Stored records:
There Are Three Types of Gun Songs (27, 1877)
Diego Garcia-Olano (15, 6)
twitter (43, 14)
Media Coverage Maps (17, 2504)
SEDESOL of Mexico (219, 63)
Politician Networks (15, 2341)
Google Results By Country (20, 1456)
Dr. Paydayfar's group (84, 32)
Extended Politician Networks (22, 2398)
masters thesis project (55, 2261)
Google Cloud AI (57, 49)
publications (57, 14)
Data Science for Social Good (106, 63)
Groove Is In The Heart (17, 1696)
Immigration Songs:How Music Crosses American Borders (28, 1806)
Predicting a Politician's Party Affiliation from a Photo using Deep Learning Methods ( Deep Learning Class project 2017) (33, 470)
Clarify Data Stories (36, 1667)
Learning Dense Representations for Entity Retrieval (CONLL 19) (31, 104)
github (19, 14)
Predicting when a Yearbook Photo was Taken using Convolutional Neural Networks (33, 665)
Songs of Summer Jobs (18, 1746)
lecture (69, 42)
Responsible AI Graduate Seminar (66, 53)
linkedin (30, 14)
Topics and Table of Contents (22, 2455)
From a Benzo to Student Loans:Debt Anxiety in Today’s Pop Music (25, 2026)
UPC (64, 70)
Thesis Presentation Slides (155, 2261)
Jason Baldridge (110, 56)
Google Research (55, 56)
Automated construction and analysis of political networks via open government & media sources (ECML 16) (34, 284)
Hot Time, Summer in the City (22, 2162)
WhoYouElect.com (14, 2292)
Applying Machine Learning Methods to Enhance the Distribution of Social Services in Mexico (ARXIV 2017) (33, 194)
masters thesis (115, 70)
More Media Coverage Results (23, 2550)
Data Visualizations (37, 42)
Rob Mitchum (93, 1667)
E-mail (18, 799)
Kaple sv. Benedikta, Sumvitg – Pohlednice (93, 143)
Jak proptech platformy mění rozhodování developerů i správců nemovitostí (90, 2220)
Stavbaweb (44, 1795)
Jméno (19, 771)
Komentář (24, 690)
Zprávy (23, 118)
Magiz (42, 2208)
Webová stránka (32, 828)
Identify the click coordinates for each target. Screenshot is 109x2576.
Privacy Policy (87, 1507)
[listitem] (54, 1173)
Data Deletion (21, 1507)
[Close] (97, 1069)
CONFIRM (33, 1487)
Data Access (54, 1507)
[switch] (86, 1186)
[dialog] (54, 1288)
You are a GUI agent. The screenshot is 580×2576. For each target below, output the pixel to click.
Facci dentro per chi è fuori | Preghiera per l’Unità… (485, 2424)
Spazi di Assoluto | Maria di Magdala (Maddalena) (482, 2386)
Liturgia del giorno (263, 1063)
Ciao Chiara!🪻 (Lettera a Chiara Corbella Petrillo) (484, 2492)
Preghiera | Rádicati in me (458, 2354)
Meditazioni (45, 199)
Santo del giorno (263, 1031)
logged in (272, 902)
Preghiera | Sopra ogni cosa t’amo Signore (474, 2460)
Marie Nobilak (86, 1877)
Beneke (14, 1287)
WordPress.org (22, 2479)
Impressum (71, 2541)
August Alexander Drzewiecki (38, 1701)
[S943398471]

[What the task requires]
Your task is to copy every line in the entries that holds the string "Summer".

[Exercise answer]
Songs of Summer Jobs (18, 1746)
Hot Time, Summer in the City (22, 2162)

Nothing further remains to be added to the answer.